Latihan Menulis
Lanjutkan teks tentang kecemburuan dan kekerasan dalam hubungan asmara berikut, dimulai tepat setelah kalimat terakhirnya.

Teks yang Diberikan
>>>

Fenomena yang dikenal sebagai “pembajakan amigdala” ini adalah kondisi “kalap” dalam bentuknya yang paling brutal. Tidak ada lagi pikiran tentang masa depan, tentang tangisan seorang ibu, tentang jeruji besi, atau tentang dosa. Pikirannya menyempit menjadi sebuah lorong gelap nan sesak dengan satu-satunya tujuan yang menyala-nyala: lenyapkan sumber rasa sakit ini. Sekarang juga. Kekasih yang semalam masih dipuja dan dirayu kini berubah di mata mereka menjadi musuh, pengkhianat, monster, atau aib berjalan yang harus segera dihapus dari muka bumi.

Panggung sandiwara digital bernama media sosial adalah bensin yang menyiram api yang sudah berkobar ini. Setiap pasangan muda merasa berada di bawah tekanan tak kasat mata untuk mempertontonkan “kebahagiaan” versi filter Instagram. Foto-foto liburan di Bali dengan latar senja, hadiah ulang tahun berupa gawai terbaru, video TikTok dengan tagar #couplegoals—semua ini membangun sebuah penjara ekspektasi yang menyesakkan. Hubungan mereka bukan lagi sebuah ruang intim milik berdua, melainkan sebuah konten yang harus terus diproduksi untuk divalidasi oleh jumlah “like”, komentar, dan “share”.

Bayangkan betapa dahsyatnya pukulan terhadap ego ketika “pertunjukan” yang telah dirancang dengan susah payah ini terancam bubar. Sebuah perpisahan bukan lagi sekadar kesedihan pribadi, melainkan sebuah kegagalan publik, sebuah penghinaan yang disaksikan oleh ratusan atau bahkan ribuan pengikut. Rasa malu karena “gagal” mempertahankan citra sempurna menjadi beban psikologis yang tak tertanggungkan.

Dunia maya juga menyediakan amunisi tak terbatas bagi api cemburu. Kecemburuan kini memiliki bentuk-bentuk baru yang lebih insidious: sebuah “like” dari sang mantan di foto lama, komentar genit dari teman kerja, status online di WhatsApp pada jam 3 pagi, atau bahkan melihat pasangan kita tidak lagi memasukkan kita dalam daftar “Close Friends” di Instagram. Setiap notifikasi adalah potensi ancaman. Setiap aktivitas digital adalah bahan untuk diinterogasi. Dunia maya mengubah cinta menjadi kompetisi citra dan kecurigaan menjadi rutinitas harian, mengikis kewarasan sedikit demi sedikit.

Puncak dari segala kengerian, tindakan mutilasi, adalah babak terakhir dari sebuah proses dehumanisasi total. Ini adalah sebuah titik di mana pelaku sudah melewati batas kewarasan manusiawi. Untuk bisa secara fisik memotong-motong tubuh yang pernah kau dekap, kau ciumi, dan kau tiduri, kau harus terlebih dahulu membunuh dan mencincang jiwa orang itu di dalam pikiranmu. Mutilasi bukanlah tindakan acak yang didorong oleh kepanikan semata untuk menyembunyikan mayat; ia seringkali merupakan sebuah tindakan simbolis yang sarat makna psikologis. Ini adalah tanda seru paling biadab dari sebuah narsisme yang terluka parah.

<<<

Cuplikan Data
>>>

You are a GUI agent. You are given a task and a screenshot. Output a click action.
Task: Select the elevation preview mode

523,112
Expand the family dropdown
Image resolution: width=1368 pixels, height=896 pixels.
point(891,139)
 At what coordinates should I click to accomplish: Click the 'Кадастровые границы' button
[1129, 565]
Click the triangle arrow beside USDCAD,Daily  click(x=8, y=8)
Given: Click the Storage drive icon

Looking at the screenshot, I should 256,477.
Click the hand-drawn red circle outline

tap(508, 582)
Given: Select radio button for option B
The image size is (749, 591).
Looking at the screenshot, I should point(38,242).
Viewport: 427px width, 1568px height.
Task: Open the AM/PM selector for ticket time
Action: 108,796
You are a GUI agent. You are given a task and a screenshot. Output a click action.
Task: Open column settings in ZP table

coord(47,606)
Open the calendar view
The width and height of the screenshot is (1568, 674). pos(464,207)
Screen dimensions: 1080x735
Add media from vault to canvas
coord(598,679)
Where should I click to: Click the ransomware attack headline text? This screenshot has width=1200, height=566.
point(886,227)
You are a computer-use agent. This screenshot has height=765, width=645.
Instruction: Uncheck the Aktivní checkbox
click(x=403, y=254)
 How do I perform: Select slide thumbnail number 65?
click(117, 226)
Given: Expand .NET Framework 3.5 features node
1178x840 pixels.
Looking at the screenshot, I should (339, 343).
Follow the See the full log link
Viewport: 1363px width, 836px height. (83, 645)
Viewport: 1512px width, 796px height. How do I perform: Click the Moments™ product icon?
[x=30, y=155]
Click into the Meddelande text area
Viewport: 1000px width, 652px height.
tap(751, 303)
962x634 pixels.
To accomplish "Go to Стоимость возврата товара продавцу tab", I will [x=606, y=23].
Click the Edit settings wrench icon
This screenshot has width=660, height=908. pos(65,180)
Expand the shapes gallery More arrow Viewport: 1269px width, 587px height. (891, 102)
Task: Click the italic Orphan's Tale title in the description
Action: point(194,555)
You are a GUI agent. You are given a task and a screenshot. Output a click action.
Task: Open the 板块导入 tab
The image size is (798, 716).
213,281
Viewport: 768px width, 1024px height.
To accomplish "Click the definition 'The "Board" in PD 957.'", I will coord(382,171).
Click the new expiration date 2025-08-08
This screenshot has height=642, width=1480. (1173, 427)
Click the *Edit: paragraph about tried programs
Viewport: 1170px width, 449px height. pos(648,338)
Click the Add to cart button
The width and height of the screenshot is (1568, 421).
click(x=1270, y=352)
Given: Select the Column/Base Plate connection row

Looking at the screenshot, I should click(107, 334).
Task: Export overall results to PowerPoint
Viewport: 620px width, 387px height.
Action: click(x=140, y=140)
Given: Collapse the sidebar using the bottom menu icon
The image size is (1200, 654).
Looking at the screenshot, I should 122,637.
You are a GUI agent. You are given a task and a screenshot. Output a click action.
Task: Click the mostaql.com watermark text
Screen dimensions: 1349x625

<<<

Hasil
Bagi seorang individu dengan kecenderungan narsistik yang kuat, penolakan atau perselingkuhan bukanlah sekadar sakit hati; itu adalah sebuah narcissistic injury, sebuah penghinaan eksistensial yang mengancam fondasi citra diri mereka yang agung dan rapuh. Kemarahan narsistik (narcissistic rage) yang meledak sebagai respons bukanlah amarah biasa; ia adalah tsunami destruktif yang bertujuan bukan hanya untuk menyakiti, tetapi untuk memusnahkan sumber penghinaan itu secara total. Dalam benak pelaku, korban tidak lagi dilihat sebagai “Rina” atau “Budi,” seorang manusia dengan tawa, tangis, mimpi, dan keluarga yang akan menangisinya sampai mati. Dia telah sepenuhnya direduksi menjadi “itu”—sebuah objek, sebuah “masalah” yang harus diselesaikan, sebuah “aib” yang harus dibersihkan, atau “sampah” yang harus dihilangkan jejaknya.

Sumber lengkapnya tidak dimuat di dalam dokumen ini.